# Divorce, over the precipice



## AvoidDivorce (Jun 10, 2015)

I had hoped to save my marriage and keep my family intact (hence the now ironic username). Unfortunately, this was not to be. 

Some of you may have read my previous stories where I confessed to hurting my partner deeply. I also shared the trauma that I endured when she made similar choices to have her needs met outside our marriage prior to my acts being disclosed. Looking back, a marriage so mortally wounded was beyond saving. Still, it is some comfort knowing that we struggled mightily in hopes of saving it. That comforts me. It will help me to answer my children's questions now, and later in life. It will help me when I ask myself late at night, "What if we would have tried harder?". We did all we could do.

Until a few weeks ago I remained committed to reconciliation. That was until my stbx made some choices that required me to accept reality:

*She heaped (and continues to heap) verbal abuse on me at level ten. I ignore, but it adds up.
*She hired an attorney and paid thousands in retainer fees.
*She filed for divorce.
*She put up multiple dating profiles online.
*She left our house one night and went on a date with a man she met online.

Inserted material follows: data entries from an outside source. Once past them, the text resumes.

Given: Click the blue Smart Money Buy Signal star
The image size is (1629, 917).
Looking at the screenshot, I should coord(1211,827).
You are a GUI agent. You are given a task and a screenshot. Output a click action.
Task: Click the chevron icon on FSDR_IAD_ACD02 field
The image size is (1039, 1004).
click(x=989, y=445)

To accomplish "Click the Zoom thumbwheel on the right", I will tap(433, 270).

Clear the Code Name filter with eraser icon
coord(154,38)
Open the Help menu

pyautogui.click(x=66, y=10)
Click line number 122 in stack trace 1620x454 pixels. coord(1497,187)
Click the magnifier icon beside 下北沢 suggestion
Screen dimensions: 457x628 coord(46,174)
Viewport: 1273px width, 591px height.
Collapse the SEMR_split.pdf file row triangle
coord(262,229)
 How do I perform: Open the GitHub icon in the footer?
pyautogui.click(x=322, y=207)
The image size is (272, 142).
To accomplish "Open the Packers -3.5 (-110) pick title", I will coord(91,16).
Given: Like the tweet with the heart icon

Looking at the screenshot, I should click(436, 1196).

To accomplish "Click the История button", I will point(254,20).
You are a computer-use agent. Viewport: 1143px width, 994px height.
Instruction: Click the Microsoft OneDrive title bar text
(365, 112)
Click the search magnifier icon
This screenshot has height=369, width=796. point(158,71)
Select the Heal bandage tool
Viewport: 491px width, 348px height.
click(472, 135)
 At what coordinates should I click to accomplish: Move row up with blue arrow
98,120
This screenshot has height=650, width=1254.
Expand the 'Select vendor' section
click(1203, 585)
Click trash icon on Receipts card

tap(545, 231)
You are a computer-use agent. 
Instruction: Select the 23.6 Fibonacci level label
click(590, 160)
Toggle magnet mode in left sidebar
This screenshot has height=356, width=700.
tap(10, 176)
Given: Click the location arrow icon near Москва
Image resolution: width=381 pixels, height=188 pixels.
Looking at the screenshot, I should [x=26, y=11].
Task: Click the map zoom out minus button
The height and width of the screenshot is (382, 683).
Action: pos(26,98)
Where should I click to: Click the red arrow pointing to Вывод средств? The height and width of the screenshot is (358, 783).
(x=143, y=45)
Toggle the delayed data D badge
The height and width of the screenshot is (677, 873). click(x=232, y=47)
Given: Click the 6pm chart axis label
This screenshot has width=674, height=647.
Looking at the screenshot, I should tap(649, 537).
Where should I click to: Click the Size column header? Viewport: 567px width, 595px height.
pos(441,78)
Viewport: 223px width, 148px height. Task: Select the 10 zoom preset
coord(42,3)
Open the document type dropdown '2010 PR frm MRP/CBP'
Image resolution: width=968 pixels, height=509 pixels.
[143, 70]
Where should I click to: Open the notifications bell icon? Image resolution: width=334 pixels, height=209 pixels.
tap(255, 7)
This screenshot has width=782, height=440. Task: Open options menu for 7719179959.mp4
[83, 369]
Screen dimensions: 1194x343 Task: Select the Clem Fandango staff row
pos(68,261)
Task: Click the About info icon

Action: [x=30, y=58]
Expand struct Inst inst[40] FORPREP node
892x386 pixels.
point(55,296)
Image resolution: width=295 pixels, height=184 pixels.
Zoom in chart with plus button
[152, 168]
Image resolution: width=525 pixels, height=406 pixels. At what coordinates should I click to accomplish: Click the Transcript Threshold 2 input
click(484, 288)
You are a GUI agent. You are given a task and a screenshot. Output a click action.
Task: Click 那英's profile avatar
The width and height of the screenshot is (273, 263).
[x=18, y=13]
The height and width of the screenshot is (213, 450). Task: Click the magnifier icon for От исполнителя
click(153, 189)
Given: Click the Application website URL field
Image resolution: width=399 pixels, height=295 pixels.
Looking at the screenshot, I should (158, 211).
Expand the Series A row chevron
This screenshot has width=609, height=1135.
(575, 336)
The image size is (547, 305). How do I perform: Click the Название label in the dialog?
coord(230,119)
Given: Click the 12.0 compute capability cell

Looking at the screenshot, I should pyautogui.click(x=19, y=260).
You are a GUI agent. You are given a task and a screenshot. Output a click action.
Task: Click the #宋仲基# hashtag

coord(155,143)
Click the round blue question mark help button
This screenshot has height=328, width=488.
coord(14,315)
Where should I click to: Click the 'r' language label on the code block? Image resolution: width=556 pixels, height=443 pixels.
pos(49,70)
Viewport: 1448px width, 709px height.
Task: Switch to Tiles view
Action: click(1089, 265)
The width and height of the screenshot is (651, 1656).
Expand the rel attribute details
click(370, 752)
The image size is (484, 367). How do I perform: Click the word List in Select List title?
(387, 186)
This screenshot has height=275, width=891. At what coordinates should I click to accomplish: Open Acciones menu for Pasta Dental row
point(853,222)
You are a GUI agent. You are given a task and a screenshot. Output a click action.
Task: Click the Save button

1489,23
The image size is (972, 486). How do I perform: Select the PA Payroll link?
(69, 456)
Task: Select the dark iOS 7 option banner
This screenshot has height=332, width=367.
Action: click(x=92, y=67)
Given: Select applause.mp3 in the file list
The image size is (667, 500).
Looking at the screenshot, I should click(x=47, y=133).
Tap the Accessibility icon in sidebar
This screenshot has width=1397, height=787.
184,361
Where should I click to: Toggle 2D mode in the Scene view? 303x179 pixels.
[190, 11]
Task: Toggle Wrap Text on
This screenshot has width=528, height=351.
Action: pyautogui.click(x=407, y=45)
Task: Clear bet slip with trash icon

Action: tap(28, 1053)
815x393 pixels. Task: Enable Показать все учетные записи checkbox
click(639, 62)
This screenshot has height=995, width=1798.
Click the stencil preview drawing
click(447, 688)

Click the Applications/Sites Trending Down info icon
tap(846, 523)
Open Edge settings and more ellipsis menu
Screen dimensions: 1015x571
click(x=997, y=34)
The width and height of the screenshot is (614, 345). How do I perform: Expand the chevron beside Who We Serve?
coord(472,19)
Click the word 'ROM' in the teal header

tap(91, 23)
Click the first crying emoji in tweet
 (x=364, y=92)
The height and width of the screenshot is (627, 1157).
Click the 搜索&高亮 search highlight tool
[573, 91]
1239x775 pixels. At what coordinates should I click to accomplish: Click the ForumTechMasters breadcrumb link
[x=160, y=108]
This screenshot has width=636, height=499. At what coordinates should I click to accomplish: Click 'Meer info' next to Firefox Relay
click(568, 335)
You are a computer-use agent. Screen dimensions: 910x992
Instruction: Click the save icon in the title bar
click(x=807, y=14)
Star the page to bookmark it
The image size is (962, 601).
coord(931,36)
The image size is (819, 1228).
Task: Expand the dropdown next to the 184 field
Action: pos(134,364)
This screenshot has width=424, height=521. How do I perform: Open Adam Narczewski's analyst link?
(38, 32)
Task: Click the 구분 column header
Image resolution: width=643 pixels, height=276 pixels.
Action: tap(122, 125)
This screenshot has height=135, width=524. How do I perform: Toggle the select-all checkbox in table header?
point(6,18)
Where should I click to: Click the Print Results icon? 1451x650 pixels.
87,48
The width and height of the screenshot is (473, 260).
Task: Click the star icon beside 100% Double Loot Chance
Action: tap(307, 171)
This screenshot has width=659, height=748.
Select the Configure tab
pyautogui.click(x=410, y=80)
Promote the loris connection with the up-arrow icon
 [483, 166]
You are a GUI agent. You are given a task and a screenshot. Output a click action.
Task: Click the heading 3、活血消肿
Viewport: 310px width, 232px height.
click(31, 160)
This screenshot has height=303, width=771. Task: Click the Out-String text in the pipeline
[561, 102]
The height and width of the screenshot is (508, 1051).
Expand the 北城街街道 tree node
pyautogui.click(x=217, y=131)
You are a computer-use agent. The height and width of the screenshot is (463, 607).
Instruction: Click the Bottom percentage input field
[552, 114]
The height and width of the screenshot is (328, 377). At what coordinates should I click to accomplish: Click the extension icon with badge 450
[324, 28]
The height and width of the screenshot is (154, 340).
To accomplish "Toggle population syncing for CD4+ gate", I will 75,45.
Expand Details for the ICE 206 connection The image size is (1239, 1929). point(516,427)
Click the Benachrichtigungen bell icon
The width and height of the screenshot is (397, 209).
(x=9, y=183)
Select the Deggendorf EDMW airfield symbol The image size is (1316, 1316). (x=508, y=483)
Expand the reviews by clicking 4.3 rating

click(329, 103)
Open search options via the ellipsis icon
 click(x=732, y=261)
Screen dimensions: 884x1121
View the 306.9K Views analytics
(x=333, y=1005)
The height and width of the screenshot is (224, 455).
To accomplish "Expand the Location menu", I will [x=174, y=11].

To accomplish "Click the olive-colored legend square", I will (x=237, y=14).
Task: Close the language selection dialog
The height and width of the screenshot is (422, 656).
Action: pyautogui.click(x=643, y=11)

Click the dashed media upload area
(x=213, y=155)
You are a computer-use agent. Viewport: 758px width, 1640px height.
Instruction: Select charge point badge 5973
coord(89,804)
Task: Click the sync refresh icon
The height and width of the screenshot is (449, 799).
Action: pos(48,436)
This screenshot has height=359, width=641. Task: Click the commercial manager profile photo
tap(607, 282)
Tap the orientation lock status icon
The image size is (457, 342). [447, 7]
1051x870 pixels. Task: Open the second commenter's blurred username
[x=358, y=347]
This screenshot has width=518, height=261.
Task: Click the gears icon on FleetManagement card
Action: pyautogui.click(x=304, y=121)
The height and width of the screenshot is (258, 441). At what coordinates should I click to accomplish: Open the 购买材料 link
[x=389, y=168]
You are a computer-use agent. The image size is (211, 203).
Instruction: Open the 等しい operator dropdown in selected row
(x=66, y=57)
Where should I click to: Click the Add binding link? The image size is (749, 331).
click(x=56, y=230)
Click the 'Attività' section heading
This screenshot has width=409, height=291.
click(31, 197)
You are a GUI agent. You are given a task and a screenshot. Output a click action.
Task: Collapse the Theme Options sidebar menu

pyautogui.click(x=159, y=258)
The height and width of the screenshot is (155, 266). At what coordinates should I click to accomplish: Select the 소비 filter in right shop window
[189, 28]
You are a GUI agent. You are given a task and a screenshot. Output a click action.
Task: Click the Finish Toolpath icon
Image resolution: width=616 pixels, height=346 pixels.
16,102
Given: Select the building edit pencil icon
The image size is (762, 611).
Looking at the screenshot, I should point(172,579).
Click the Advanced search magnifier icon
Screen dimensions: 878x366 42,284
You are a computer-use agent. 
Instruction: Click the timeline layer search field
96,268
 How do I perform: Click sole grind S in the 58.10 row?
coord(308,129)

At that point the direction of events was undeniable. I was way behind in what will now become by nature an adversarial conflict. I took steps to remedy that right away. Unfortunately, all the open access to my life that I had provided was now being used against me. All the letters of apology I'd written for our marriage counseling have been given to her lawyer. I shut down the access, got my own attorney, and we are formulating a response to her petition. A petition that seeks WELL beyond an equitable distribution of our assets.

What followed was a very odd situation. My stbx was shocked at the withdrawal of my emotional support. I was shocked that she would expect emotional support from someone she had decided to divorce. It was almost as though she expected to be totally absolved of any abusive act, no matter how offensive. I was supposed to be this spineless jellyfish that just took it and kept working on our marriage, even as she took steps to end it and cripple me emotionally & financially.

I don't think she understood that her actions changed my desire to continue the marriage. I have realized that though my journey has led to a great deal of self-realization, she has had little. Whereas my work has been focused on my role in our failed relationship, hers is all focused on coping with what has been "done to her". She has assumed the role of pure victim. In that role I am the soulless wayward husband, and she is the blameless betrayed wife. In angry moments, she tells me that I deserved her infidelity, and that she bears no guilt for it. Her patterns are the same. She claims I am the same. I disagree, but if that is true we should move on.

Now begins the truly hard part. Today there is a party with her family and my children. I am not welcome. Her family and particularly her mom have always been a big part of our lives. Her mom promised that no matter what, that would not change. Well, I shouldn't have been so naive. Of course it will! Tomorrow is my birthday, my stbx and her family will ignore it. My kids will be here with my family. I am buying my own cake, but you know what? It will be EXACTLY what I want! :laugh:

We are still under the same roof but in separate rooms as the divorce moves forward. My stbx is pressuring me to move out, but I have good counsel and will not. Whenever she sees me act in my own self interest, she gets hurt and upset. She expects me to fold. "If you were any kind of man you would just give me everything I want and just leave us!". I can only listen to statements like that and discount them as ludicrous. 

So, advice? I am particularly interested in hearing from folks that hoped to be fair and calm, but had to contend with an angry stbx intent on escalating conflict. How do you manage and stay centered? What are some things to watch out for?

Here we go...


----------



## Unicus (Jun 2, 2016)

I'm not sure what it is you're asking here. How to stay "Centered" in a situation that is out of control? Lotsa luck.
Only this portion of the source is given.